**Tasks for this exercise:**
1. Answer these questions using the excerpt about the earthquake in the Atlas Mountains:
(a) About how far is Taddart from Marrakesh?
(b) In which village did the family's journey end because of landslides?
(c) How many children does the unnamed man from the crowd live with by the road?
2. Extend the excerpt about the earthquake in the Atlas Mountains with a few more paragraphs, picking up after its last sentence.

With their new-born, Khadija and her husband tried to take a taxi early on Saturday to their home in Taddart in the Atlas Mountains, about 65km (40 miles) from Marrakesh.
But on their way there they found that the roads were blocked by landslides, and only made it as far as the village of Asni.
The family have been living in a tent by the side of the main road since.
“I haven’t received any help or assistance from authorities,” she told us, holding her baby while sheltering from the sun under a flimsy piece of tarpaulin.
“We asked some people in this village for blankets so that we had something to cover us up.”
“We have only God,” she added.
Since then, they have managed to build a basic tent. Khadija told us she has only has one set of clothes for the baby.
Friends from their hometown have told the family that their house is badly damaged, and they have no idea when they might have somewhere suitable to stay.
Not far from Khadija’s tent there are signs of the growing frustration at the little help reaching towns and villages in the rural mountainous areas south of Marrakesh.
Asni is just 50km (30 miles) from Marrakesh, but people say they urgently need aid to be delivered.
A scrum of angry people surrounded a local reporter, aiming their frustrations at him.
“We don’t have food, we don’t have bread nor vegetables. We have nothing,” said one man in the crowd who didn’t want to give his name.
“No-one came to us, we don’t have anything. We only have God and the king.”
Since the earthquake he has been living on the side of the village’s main road with his four children.
His house is still standing, but all of the walls are badly cracked and are too scared to stay there.

Records for locating described items:
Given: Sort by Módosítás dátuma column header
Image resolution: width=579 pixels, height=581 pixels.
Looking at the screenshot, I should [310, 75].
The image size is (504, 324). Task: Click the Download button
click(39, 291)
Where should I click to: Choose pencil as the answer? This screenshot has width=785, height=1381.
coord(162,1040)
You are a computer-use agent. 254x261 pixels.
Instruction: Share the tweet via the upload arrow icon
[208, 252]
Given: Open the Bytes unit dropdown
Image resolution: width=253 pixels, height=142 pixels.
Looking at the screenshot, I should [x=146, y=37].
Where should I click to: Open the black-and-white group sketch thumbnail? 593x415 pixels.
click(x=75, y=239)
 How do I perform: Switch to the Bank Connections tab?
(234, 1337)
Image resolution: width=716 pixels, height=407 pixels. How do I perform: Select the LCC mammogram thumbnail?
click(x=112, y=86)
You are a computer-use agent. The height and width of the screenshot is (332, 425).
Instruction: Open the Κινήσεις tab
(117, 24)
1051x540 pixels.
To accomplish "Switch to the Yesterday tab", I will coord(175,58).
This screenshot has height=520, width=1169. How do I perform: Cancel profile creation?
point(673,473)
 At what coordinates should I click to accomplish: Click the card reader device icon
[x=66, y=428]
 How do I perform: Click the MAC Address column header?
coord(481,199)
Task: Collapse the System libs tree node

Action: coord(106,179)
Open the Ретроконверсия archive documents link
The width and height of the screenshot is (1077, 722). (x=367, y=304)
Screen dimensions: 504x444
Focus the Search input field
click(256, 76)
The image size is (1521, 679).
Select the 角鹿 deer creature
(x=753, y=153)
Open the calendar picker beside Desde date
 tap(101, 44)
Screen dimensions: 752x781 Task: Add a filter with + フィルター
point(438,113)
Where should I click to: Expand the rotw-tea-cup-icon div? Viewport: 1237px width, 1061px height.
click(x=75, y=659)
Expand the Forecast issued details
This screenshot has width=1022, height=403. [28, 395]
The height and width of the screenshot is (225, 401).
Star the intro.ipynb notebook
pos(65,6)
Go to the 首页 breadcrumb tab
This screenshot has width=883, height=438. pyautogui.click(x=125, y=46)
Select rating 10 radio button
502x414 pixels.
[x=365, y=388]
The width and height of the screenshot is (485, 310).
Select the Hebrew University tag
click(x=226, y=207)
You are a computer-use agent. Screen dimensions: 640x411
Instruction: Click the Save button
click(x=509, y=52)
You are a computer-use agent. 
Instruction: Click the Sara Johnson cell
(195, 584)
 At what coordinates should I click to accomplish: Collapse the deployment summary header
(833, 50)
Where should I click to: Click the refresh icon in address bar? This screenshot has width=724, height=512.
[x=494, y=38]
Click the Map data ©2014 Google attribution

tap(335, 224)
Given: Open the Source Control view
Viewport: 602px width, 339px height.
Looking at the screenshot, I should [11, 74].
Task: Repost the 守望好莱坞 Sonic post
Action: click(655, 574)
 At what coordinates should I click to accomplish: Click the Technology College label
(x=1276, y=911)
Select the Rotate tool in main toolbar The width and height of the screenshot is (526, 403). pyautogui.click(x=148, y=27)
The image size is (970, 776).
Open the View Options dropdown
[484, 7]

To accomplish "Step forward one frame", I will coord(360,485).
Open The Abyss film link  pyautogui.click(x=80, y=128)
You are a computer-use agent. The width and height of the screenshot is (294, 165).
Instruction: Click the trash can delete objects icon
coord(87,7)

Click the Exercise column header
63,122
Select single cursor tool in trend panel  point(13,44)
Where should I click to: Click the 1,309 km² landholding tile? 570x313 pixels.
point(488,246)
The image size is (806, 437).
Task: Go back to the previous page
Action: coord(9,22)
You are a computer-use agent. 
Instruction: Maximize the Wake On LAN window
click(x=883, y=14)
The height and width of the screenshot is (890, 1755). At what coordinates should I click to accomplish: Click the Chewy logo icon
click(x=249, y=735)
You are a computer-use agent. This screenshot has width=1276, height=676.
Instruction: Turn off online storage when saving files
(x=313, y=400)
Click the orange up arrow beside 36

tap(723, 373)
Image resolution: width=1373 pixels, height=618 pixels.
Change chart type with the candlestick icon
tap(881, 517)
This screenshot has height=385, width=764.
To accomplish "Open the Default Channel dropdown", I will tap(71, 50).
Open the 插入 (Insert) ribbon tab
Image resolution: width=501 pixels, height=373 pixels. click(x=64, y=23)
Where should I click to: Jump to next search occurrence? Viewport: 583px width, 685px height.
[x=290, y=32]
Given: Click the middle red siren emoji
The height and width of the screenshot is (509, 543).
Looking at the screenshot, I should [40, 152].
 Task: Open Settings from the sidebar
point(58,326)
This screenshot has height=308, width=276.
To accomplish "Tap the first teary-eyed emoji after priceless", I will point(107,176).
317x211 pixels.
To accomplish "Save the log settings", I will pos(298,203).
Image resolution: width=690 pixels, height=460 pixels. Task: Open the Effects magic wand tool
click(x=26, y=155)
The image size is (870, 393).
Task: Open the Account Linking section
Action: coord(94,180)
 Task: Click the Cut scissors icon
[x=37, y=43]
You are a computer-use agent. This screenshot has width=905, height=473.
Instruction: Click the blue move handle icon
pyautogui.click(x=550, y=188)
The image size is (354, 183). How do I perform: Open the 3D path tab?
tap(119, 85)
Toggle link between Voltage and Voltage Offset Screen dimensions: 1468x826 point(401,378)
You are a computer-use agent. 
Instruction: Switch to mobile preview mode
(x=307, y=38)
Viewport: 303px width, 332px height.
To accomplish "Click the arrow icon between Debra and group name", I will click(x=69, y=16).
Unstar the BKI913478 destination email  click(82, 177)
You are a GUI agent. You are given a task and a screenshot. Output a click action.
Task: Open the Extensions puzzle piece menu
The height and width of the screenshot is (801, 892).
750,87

**Answers given:**
1.
(a) About 65km (40 miles).
(b) Asni.
(c) Four.

2.
They have managed to return and take some blankets, which are now all they have to sleep on.
As a truck drove past the crowd some people tried to flag it down, desperately hoping it carried supplies. But it just headed on, followed by jeers.
The reporter at the centre of the crowd was escorted away by police, still followed by people desperate to vent their anger.
Some people say they have received tents from authorities, but there are nowhere near enough for all the people in need.
Nearby is Mbarka, another person living in a tent. She led us through side streets to her home that she can no longer live in.
“I have no means to rebuild the house,” Mbarka said. “At the moment, it’s just local people who are helping us.”
She lived with her two daughters, son-in-law and three grandchildren.
As their house began to shake when the earthquake hit, they sprinted outside and were almost hit by a much larger home that started to slide down a hill towards them.
“We think the government will help,” her son-in-law Abdelhadi said, “but there are 120 villages in the area.”
With so many people needing help, a huge number of people will have to wait longer for assistance.